Mullein is a biennial plant. In other words, it grows for two years. The first year, it grows into a rosette, which is a circle of basal leaves that lay close to the ground. The second year a spire or “pole” grows out the center of the rosette. It has little yellow flowers that grow around the top of the pole that will reach six or seven feet tall. Down below the flowers and the seed pods are furry, downy leaves. The leaves are small at the top, but grow larger as they go down the stock or pole. Some basal leaves get really big, more than two feet long and a food wide. The whole plant is a light or pale green color. The texture of the leaves is very soft like velvet on both the bottom and the top. This herb grows everywhere. It has many interesting common names, such as “Aaron's rod,” “blanket herb,” “the great mullein,” “candle wick,” “flannel-flower,” “feltwort,” “Jacob's staff,” “sheperd's club,” “old man's flannel,” “velvet dock,” and many more.

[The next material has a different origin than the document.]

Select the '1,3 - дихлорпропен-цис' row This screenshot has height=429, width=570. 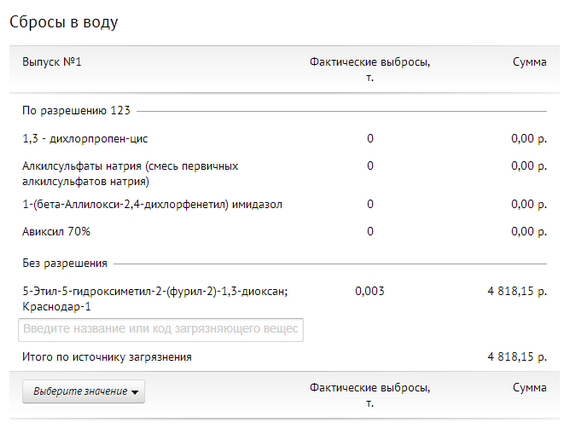point(284,139)
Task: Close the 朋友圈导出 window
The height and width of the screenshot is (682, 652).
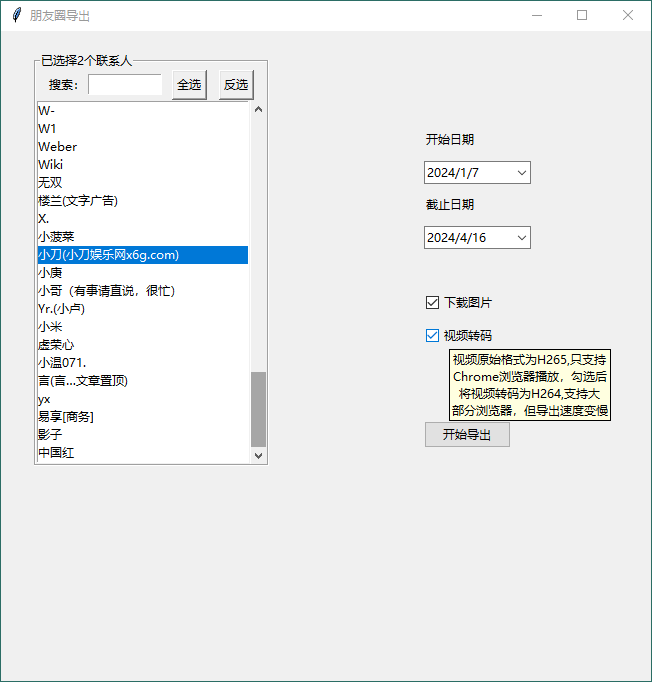Action: pos(628,15)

For centuries, they cultivated mullein in Scotland and England as an herb that would help lung problems, especially tuberculosis. The disease wastes the body tissue, mainly in the lungs. Dr. Shook says that the reason mullein is so good for tuberculosis is that it contains a goodly amount of potassium phosphate and calcium phosphate. These two organic salts are essential for rebuilding tissue, the nervous system and bone structure and in maintaining the body. Mullein is an excellent herb for the respiratory system. It is also very good for glandular problems, digestive and nerve disorders, ear infection, as an antidote for poison plants, pain killer, bleeding bowels, mastitis and many other health problems. Mullein is one of the best herbs for asthma. As an astringent, it opens air passages allowing the person to breathe more freely. Mullein is the leading herb in Grandma's herbal Asthma formula. Some old herbalists say that the best treatment for asthma is to make a tea out of mullein, comfrey and lobelia. You can also burn it like incense and the smoke will aid respiration. Use it very sparingly.
A lady who was nursing her baby developed mastitis. She made a fomentation of mullein leaves, soaked a cotton cloth in it, and applied it to her breast. She then covered it with plastic, a towel, and then a heat pad. By morning, she was better. Sometime later, her goat had the same problem – caked breast. The mother goat was beller'n and the goat kids blat'n cause they could not nurse. The lady made up another formentation of mullein leaves and with an old T-shirt she tied the poultice on the goat's udder. By morning the mastitis had cleared up and the goat kids could nurse. Everyone was happy.
Mullein oil is made from the little, yellow flower. It is slightly narcotic and very healing. This is the reason it works so well for earaches. It is also used topically for skin blemishes, warts, sick or migraine headaches and many more things. One old folk remedy says mullein oil is even good for bed-wetting!
Mullein is easy to grow. Why not grow some and learn how to use it?